**Input:**

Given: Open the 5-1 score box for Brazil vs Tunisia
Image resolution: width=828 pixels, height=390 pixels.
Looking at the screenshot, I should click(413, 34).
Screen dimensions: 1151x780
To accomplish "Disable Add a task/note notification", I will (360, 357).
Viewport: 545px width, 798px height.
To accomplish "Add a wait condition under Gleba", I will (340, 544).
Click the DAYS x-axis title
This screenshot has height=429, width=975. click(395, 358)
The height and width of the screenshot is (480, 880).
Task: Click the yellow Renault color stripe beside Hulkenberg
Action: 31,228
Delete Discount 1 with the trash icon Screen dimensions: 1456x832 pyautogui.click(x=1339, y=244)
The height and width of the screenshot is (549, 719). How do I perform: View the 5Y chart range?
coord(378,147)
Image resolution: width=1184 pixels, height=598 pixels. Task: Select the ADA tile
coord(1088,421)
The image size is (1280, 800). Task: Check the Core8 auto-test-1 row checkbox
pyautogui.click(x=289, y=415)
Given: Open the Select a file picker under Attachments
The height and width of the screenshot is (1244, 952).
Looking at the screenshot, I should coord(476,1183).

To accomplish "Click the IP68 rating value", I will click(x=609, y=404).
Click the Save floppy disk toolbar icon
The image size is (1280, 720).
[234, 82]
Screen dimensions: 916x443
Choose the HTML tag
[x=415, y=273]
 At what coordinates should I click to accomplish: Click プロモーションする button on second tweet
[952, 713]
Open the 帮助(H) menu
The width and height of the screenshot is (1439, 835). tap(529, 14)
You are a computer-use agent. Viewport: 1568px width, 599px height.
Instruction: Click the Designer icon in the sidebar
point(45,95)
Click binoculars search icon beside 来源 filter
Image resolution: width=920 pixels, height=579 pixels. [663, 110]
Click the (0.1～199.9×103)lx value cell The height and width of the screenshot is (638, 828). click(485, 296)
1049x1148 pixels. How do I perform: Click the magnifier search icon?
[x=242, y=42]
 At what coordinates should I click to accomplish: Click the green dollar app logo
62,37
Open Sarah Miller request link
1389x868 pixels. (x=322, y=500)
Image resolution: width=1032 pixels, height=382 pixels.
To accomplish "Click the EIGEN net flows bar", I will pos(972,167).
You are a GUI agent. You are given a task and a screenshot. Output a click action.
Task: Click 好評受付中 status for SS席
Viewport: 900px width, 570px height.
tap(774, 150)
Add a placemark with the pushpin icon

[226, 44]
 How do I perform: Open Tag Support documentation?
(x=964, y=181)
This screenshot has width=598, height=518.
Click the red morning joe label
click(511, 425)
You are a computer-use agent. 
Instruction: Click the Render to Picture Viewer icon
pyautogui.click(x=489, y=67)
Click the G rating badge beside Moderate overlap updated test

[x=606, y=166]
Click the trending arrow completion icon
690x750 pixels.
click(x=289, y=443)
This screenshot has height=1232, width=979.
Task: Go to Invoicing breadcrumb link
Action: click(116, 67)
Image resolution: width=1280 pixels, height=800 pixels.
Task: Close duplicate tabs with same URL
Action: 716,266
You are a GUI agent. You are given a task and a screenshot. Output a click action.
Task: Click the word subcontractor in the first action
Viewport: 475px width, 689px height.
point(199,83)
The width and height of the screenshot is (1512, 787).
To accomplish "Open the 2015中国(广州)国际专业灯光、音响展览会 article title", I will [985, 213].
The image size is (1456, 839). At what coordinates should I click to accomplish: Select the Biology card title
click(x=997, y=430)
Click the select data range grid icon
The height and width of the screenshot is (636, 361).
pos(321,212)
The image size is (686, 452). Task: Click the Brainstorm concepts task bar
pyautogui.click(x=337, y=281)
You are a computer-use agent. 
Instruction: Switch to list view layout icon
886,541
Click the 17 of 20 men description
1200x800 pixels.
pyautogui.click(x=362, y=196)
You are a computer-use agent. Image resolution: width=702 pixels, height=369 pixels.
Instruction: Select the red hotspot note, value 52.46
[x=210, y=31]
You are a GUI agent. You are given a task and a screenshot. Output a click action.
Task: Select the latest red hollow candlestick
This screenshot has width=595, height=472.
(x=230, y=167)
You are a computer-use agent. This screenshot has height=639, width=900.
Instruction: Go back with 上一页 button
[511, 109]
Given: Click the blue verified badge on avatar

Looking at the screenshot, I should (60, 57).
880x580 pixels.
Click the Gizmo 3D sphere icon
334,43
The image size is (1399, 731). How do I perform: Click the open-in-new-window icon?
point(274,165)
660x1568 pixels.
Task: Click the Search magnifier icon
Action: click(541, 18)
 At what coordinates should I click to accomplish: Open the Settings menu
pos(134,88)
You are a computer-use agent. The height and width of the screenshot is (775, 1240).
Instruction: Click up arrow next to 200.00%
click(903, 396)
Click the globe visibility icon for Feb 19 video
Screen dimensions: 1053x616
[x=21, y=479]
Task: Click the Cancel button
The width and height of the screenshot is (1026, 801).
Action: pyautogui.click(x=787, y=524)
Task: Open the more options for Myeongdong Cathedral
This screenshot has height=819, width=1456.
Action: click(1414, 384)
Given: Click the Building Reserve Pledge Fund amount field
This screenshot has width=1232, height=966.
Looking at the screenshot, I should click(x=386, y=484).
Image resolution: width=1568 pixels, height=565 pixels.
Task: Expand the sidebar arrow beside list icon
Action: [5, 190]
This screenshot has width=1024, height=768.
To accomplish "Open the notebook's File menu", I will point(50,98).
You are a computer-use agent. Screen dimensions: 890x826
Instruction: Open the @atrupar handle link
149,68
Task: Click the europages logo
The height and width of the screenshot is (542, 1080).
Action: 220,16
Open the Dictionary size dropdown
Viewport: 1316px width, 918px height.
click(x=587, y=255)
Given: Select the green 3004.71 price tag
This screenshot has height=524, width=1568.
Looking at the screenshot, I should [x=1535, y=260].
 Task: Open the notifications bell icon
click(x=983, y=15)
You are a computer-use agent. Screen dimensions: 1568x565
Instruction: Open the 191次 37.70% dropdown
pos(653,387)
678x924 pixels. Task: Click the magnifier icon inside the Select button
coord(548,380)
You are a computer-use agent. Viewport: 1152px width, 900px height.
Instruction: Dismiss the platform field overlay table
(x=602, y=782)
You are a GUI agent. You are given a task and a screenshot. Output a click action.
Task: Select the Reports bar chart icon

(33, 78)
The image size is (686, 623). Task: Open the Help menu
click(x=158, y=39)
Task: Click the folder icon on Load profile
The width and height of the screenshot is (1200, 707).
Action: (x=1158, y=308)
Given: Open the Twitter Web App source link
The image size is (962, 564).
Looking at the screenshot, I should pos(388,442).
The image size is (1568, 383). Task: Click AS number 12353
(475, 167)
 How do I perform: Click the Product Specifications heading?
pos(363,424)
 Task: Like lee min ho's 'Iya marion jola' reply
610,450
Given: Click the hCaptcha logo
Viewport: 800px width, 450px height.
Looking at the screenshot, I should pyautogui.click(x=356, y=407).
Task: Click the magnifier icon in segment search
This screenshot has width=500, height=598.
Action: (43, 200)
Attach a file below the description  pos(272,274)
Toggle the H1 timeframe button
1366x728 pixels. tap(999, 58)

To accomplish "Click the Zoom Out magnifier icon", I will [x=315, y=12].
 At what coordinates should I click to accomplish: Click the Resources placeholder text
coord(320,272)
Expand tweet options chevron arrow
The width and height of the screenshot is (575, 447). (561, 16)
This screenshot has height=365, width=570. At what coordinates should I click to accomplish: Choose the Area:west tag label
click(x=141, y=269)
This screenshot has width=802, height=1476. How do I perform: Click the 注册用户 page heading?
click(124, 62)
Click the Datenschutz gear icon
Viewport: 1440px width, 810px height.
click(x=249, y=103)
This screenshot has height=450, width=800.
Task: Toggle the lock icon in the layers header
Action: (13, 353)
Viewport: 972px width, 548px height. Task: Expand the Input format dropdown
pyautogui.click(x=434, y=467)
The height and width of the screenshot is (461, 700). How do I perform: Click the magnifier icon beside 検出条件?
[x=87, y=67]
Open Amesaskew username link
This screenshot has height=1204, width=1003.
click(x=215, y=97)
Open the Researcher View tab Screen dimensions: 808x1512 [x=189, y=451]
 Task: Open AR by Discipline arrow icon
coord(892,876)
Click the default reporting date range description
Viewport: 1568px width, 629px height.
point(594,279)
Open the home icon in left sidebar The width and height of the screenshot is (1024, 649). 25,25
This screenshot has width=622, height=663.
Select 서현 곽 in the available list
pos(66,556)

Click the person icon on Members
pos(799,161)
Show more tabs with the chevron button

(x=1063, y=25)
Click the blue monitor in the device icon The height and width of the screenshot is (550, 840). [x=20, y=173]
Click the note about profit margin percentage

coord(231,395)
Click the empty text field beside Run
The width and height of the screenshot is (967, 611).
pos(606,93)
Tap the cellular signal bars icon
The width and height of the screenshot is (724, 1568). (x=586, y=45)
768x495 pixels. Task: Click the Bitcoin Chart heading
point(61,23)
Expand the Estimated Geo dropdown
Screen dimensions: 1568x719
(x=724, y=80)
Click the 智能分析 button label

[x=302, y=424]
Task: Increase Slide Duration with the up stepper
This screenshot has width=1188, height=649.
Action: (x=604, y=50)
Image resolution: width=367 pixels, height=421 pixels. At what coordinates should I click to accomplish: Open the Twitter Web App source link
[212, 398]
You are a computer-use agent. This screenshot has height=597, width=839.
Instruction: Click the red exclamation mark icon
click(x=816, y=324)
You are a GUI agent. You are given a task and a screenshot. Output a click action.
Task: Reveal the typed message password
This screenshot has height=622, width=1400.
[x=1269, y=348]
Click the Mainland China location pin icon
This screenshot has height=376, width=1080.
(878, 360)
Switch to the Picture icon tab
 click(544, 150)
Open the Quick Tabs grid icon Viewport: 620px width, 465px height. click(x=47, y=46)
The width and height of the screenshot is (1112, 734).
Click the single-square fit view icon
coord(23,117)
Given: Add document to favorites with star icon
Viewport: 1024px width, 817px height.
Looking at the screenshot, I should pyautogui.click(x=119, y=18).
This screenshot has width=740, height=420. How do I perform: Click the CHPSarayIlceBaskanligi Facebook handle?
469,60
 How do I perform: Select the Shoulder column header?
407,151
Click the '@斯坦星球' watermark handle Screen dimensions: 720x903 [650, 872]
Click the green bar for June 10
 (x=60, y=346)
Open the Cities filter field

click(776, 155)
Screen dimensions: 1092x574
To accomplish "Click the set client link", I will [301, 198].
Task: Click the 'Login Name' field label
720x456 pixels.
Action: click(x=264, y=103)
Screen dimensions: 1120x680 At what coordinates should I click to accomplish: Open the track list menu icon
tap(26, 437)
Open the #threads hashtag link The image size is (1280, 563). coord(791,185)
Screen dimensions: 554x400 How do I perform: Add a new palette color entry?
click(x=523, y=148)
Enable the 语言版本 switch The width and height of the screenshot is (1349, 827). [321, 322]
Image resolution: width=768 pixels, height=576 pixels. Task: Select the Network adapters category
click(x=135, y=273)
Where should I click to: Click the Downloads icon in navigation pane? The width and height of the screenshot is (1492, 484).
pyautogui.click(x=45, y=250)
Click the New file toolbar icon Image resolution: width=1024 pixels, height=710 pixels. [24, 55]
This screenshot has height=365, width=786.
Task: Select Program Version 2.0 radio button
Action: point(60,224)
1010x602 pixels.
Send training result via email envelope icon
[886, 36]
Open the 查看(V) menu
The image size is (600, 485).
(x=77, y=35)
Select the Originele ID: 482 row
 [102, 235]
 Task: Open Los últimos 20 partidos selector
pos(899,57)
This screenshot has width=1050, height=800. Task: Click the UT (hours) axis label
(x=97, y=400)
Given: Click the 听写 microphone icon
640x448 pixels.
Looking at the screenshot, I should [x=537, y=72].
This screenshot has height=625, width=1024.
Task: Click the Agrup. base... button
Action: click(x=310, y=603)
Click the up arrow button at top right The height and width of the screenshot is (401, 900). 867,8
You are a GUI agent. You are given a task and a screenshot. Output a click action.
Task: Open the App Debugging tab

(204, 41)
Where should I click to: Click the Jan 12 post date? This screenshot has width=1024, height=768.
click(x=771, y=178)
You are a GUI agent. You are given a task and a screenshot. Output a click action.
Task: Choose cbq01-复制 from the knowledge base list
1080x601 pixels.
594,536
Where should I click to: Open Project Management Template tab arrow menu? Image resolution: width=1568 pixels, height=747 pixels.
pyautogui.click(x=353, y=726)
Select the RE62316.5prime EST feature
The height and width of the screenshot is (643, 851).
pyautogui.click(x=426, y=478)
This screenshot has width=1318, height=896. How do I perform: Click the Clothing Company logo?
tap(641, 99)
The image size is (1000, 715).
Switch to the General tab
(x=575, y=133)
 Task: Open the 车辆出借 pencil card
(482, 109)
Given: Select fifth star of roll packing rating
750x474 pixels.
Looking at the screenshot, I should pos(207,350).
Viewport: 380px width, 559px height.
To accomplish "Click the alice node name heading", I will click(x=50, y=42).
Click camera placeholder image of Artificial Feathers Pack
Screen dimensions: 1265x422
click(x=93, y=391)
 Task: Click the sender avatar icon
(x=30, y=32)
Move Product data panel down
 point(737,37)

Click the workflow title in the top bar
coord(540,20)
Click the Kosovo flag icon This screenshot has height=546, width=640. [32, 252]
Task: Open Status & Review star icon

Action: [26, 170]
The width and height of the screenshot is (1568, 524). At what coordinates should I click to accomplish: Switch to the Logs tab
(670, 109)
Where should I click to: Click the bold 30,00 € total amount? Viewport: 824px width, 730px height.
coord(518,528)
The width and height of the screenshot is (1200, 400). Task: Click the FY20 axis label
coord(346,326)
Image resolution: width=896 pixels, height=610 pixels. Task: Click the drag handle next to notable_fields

**About this exercise:**
Reproduce exactly the stretch of the material above that starts at the line with "The width and height of the screenshot is (1026, 801)." and ends at the line with "Task: Click the europages logo", both included, and nothing else.

**Response area:**
The width and height of the screenshot is (1026, 801).
Action: pyautogui.click(x=787, y=524)
Task: Open the more options for Myeongdong Cathedral
This screenshot has height=819, width=1456.
Action: click(1414, 384)
Given: Click the Building Reserve Pledge Fund amount field
This screenshot has width=1232, height=966.
Looking at the screenshot, I should click(x=386, y=484).
Image resolution: width=1568 pixels, height=565 pixels.
Task: Expand the sidebar arrow beside list icon
Action: [5, 190]
This screenshot has width=1024, height=768.
To accomplish "Open the notebook's File menu", I will point(50,98).
You are a computer-use agent. Screen dimensions: 890x826
Instruction: Open the @atrupar handle link
149,68
Task: Click the europages logo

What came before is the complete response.